## WORK ITEM A:
In the history of Grace Lower Stone Church, does each statement agree with the text? (i) The walls are 32 inches thick at ground level. (ii) The original stone floor stayed in place until 1876. (iii) The church document naming the building Gnaden Kirch was written in 1795. Answer yes or no for each, quoting the words that decide it.
## WORK ITEM B:
List every year that the history of Grace Lower Stone Church mentions, in the order each first appears.
## WORK ITEM C:
Pick up the history of Grace Lower Stone Church after its final sentence and continue it.

[Opening SOURCE DOCUMENT section]

The earliest documented evidence of the location of a "Meeting House" on Grace's present property is a deed on record in the Rowan County Court House dated February, 1774, by which Lorentz Lingel conveyed sixteen acres of a larger land grant (dated 1761) from the Earl of Granville to Andrew Holtshouser (Holshouser) and John Lippard "for the use of the Calvin congregation adjacent or belonging to the Meeting House on the following land..." The land described is that on which the present Grace Lower Stone Church is located, and the deed indicates beyond question that a log "meeting house" had been built on this land prior to February, 1774. The church is built of local granite with a 12-foot gable roof. The dimensions of the church are 51 feet long and 40 feet 9 inches wide. The walls are 27 feet high and massive in width, measuring 32 inches thick at ground level, 27 inches thick at floor level, and 21 inches thick at gallery level. Grace Lower Stone Reformed Church and Organ Lutheran Church, which had their origins together, are nearly the same size and are built of the same type of rock and on the same general architectural plan. "The floor of the church originally was on the ground level and was laid of smooth stones, which remained in place until 1871, when the present floor was installed. The original seats were wooden benches without backs. The pulpit was of the wine glass design, mounted on a pedestal, with steps leading to it, and with an overhead sounding board. It was used until 1876, when during the pastorate of the Rev. R. F. Crooks, a new pulpit and altar pieces were made by members of the congregation. There were galleries on three sides, which provided additional seating space, until 1937, when alterations were made to provide classrooms for the Sunday School." The partitions have since been removed, and the galleries look as they might have in an earlier time. Over the north, south, and west doorways are stone tablets with inscriptions written in German. On the south wall is a smaller inset tablet with a clock face and a German inscription reading: "In the year of Christ, 1795: with God's help" indicating the date the walls were finished. In a church document written in 1798, we find the following statement regarding the name of the church. "This house shall be called Gnaden Kirch (Grace Church) because the eternal life and the means of grace for the same, are gifts from God, through our Lord Jesus Christ."

[Closing SOURCE DOCUMENT section]
[Opening THE DATA section]

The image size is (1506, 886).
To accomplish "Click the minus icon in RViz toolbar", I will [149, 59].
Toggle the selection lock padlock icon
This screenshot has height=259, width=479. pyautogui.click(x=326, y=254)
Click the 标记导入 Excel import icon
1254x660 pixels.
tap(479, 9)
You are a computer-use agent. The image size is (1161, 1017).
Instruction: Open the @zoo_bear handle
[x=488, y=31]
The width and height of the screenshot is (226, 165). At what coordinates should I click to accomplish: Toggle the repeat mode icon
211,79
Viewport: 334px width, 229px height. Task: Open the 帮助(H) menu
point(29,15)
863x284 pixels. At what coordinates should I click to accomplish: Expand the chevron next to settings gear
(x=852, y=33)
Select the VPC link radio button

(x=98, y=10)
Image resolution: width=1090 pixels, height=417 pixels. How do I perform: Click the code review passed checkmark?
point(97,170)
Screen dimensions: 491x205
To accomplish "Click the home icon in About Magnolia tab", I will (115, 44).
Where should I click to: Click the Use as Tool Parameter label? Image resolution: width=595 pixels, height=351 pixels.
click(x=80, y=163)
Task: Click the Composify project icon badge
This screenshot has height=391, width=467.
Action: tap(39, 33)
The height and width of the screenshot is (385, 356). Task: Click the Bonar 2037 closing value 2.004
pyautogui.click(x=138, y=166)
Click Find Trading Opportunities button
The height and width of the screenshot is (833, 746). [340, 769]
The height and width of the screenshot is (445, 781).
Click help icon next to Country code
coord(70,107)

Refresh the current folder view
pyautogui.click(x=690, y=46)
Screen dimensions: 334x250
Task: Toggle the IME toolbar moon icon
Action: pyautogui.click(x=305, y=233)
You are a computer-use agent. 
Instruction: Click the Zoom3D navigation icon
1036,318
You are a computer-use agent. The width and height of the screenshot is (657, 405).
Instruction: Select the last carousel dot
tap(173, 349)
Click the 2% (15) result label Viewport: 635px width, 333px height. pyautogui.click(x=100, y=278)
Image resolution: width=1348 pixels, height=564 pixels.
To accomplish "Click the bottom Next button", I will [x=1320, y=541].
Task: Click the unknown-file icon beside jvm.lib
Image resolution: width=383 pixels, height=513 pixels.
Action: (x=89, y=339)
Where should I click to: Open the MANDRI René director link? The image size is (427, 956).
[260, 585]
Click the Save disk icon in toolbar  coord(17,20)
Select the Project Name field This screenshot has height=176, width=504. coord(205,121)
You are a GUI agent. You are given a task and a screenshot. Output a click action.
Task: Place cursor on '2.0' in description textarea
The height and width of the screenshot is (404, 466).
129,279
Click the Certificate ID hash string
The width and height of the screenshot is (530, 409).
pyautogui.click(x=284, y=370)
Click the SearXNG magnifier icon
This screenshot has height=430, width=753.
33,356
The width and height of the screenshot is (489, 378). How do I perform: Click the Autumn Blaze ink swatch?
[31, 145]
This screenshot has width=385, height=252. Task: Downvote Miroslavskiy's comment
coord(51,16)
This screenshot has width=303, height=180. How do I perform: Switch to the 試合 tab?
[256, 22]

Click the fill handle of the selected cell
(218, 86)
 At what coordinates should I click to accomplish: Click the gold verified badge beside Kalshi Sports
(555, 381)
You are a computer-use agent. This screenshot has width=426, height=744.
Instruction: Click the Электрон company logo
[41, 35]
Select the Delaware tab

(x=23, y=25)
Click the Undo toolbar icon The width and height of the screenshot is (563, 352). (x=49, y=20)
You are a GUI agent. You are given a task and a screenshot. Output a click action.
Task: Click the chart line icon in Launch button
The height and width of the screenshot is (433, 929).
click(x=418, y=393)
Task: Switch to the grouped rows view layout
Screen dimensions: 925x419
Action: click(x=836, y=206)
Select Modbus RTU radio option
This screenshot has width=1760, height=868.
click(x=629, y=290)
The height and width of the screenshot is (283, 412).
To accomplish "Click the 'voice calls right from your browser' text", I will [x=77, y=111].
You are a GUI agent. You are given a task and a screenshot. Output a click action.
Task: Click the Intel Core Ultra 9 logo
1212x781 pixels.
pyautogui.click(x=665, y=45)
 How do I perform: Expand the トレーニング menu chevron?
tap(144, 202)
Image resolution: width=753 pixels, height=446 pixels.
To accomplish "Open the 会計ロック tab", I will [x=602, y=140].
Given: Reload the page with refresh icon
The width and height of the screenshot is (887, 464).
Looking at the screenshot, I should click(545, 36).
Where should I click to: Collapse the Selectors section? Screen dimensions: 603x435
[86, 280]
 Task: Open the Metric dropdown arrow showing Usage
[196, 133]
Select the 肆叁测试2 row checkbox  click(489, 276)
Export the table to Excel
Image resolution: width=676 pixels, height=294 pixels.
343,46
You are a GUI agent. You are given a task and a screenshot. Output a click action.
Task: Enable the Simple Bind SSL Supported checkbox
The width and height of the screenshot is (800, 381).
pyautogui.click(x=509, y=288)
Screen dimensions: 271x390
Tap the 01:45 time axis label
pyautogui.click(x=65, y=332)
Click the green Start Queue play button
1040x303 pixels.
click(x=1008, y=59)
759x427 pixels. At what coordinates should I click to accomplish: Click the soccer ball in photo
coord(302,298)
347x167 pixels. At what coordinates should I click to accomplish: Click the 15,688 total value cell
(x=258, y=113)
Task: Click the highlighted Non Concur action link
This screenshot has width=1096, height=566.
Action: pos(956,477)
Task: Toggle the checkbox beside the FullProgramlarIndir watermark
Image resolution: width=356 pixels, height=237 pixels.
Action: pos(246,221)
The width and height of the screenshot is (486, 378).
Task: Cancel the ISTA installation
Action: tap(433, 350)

[Closing THE DATA section]

## EXERCISE OUTPUT A:
(i) Yes: "measuring 32 inches thick at ground level."
(ii) No: "which remained in place until 1871, when the present floor was installed."
(iii) No: "In a church document written in 1798."

## EXERCISE OUTPUT B:
1774, 1761, 1871, 1876, 1937, 1795, 1798

## EXERCISE OUTPUT C:
Although the church was early completed (exact date unknown), it was not dedicated until November, 1811, during the pastorate of the Rev. George Boger. The Rev. Andrew Loretz preached the sermon, and the Rev. Dr. John Robinson, pastor of Poplar Trent Presbyterian Church, was present and took part in the service. The church is of Georgian colonial architecture typical of similar stone structures in Pennsylvania. The somewhat plain, whitewashed interior is indicative of the Reformed tradition. In 1901, a bell tower was added to the roof of the church. Grace Church is listed on the National Register of Historic Places.

The church is in a pastoral setting surrounded by many graves in the old churchyard. In the graveyard are buried some of the earliest families in Rowan County with stones bearing the names Barringer, Beaver, Berger, Boger, Bost, Brown, Casper, Corl, Fisher, Foil, Holshouser, Isenhower, Klutts, Kluttz, Klutz, Lingle, Lippard, Lyerly, Miller, Misenheimer, Moose, Peeler, Rinehart, Roseman, Shuping, Trexler, Troutman, Weaver, and Yost may be found throughout the cemetery. Many descendants of these early settlers continue as members of the congregation. Grace Lower Stone Church has been the mother church for the formation of other Reformed churches in the area. Throughout its long history, many of members who grew up in the church have gone into the service of the larger Church and community. Grace Church became a full member of the United Church of Christ, formed in 1957 by the merger of the Evangelical and Reformed Church with the Congregational Christian Church. However, in 2005, due to a conflict over doctrine, Grace pulled out of the United Church of Christ, moving closer to the earlier Reformed tradition.